Sto cercando di comprare il libro ma vengo continuamente rimbalzato alla pagina di login abbia gia' provveduto a fornire le mie credenziali.

Anonimo ha detto...

Mi stai dicendo che Goldoni non ha ancora trovato una casa edistrice che lo pubblica ed è disponibile solo la versione cartacea in autopubblicazione su ilmiolibro?

.mau. ha detto...

non sono (troppo) d'accordo. È vero che i numeri immaginari sono nati in tutt'altro contesto, ma la loro interpretazione geometrica è già esplicita nel piano di Argand e nelle formule di Gauss, e Hamilton ha creato apposta i quaternioni per poter fare le trasformazioni in tre dimensioni.

zar ha detto...

@labadal: puoi dirlo, speriamo che qualcuno rimedi

@ilcomizietto: eh, già, purtroppo è così

@.mau.: parlavo delle origini, sì, non sono nati con quello scopo, l'interpretazione geometrica è venuta dopo. E da quella sono nati i quaternioni. Forse l'ho scritto male.

eriadan ha detto...

Centra di striscio con i numeri complessi ma ricordo che, all'università, io e un mio amico , poche lezioni dopo aver appreso i complessi, avevamo introdotto i numeri problematici e l'unità perplessa "p" . La proprietà di "p" era che assumeva contemporaneamente un valore +1 e -1. Quindi 3p era contemporaneamente un +3 e un -3.
La cosa scema era che una qualsiasi funzione applicata al campo dei perplessi perdeva la sua proprietà base per cui per ogni X esiste un solo Y in quanto per ogni X appartenente ai perplessi, esistevano due Y associati nei reali

zar ha detto...

:-)

Labadal ha detto...

Scusate se torno sull'argomento ma qualcuno ha effettivamente provato a comprare il libro dal sito?

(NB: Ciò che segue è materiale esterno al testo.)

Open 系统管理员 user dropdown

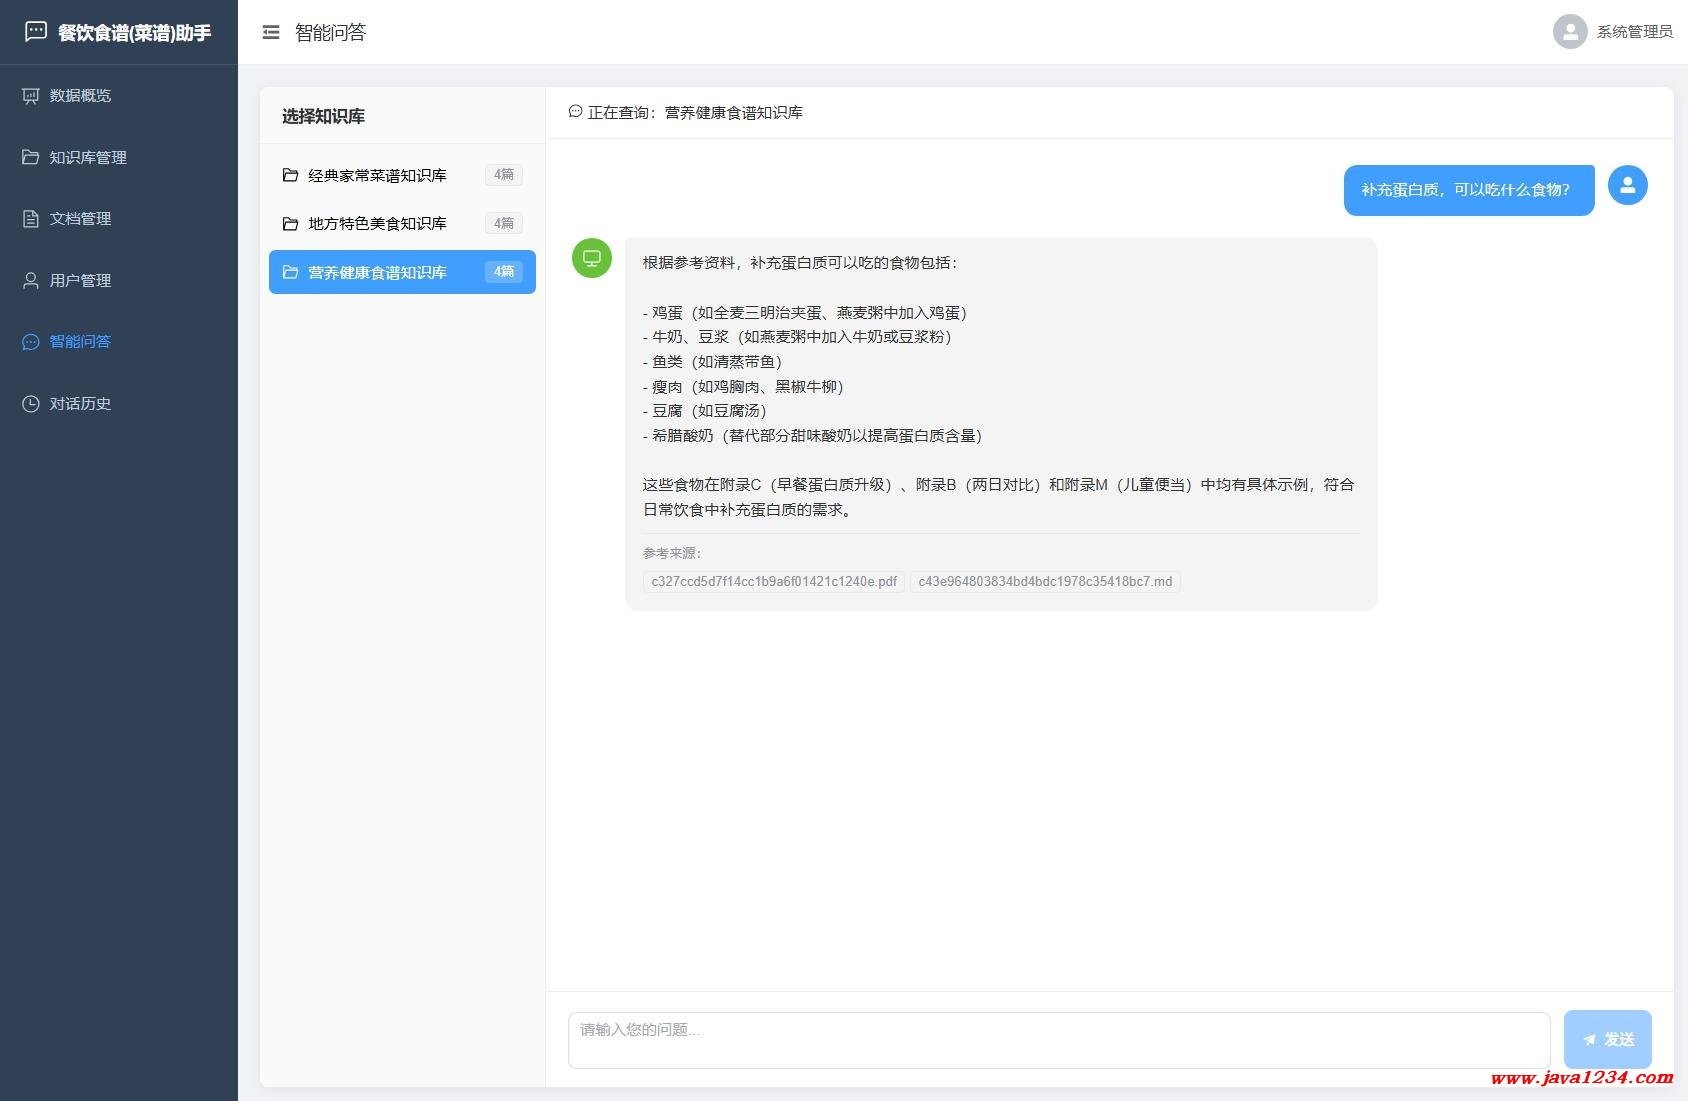[x=1634, y=32]
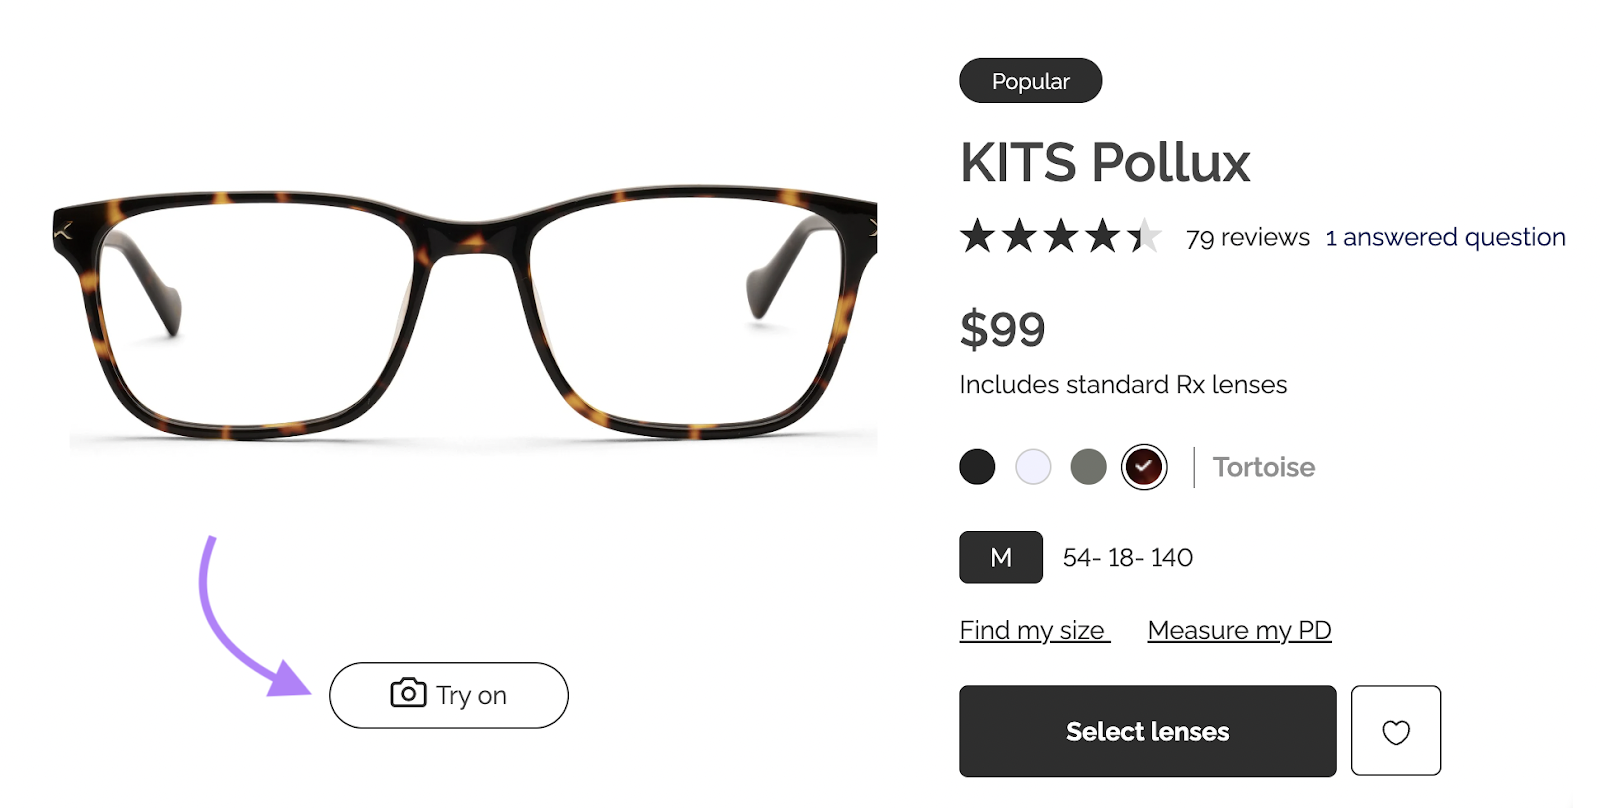This screenshot has width=1600, height=808.
Task: Open the 1 answered question
Action: 1445,237
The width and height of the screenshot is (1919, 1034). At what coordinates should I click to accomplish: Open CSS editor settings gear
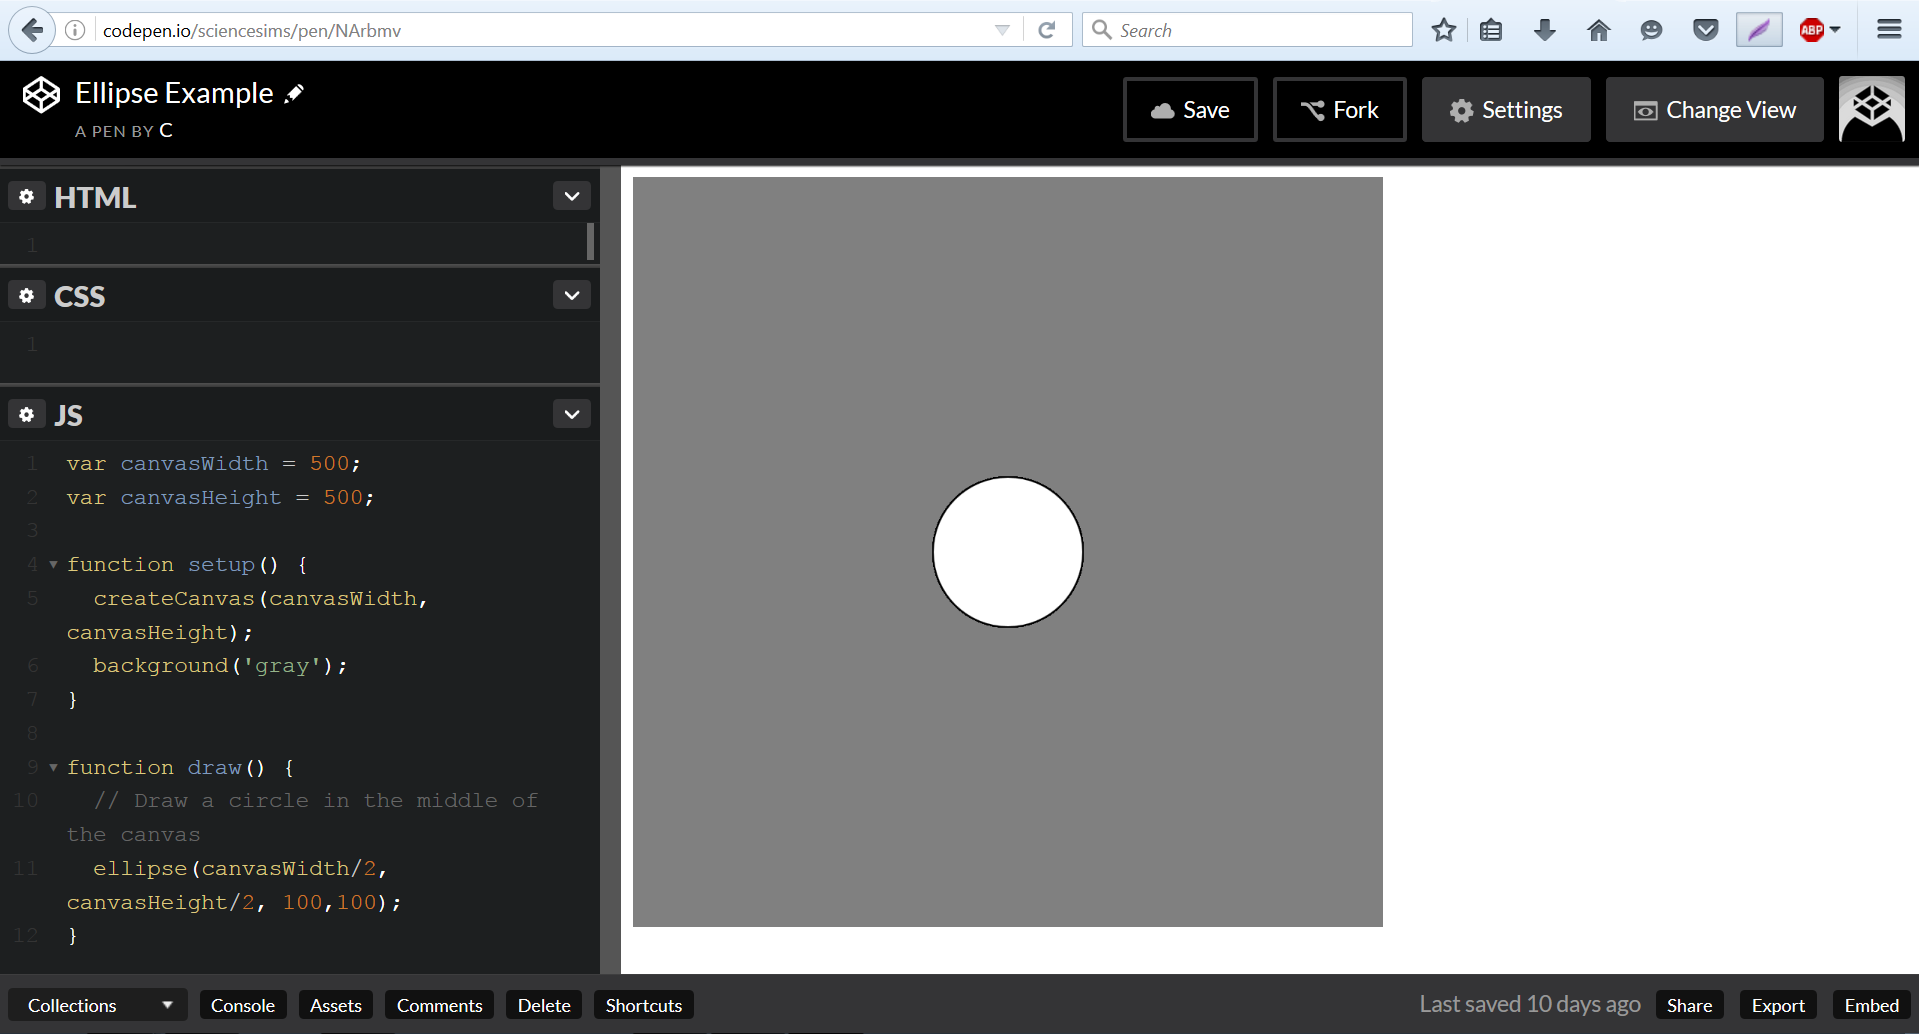[x=27, y=296]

Ho scritto al webmaster e mi ha detto che hanno risolto il problema. Tuttavia io continuo a entrare nel loop infinito di login, aggiungi al carrello, checkout, login, aggiungi al carrello...

zar ha detto...

Mah, io l'ho fatto a suo tempo quando è uscito il libro, e ci sono riuscito senza problemi. Non so che dire.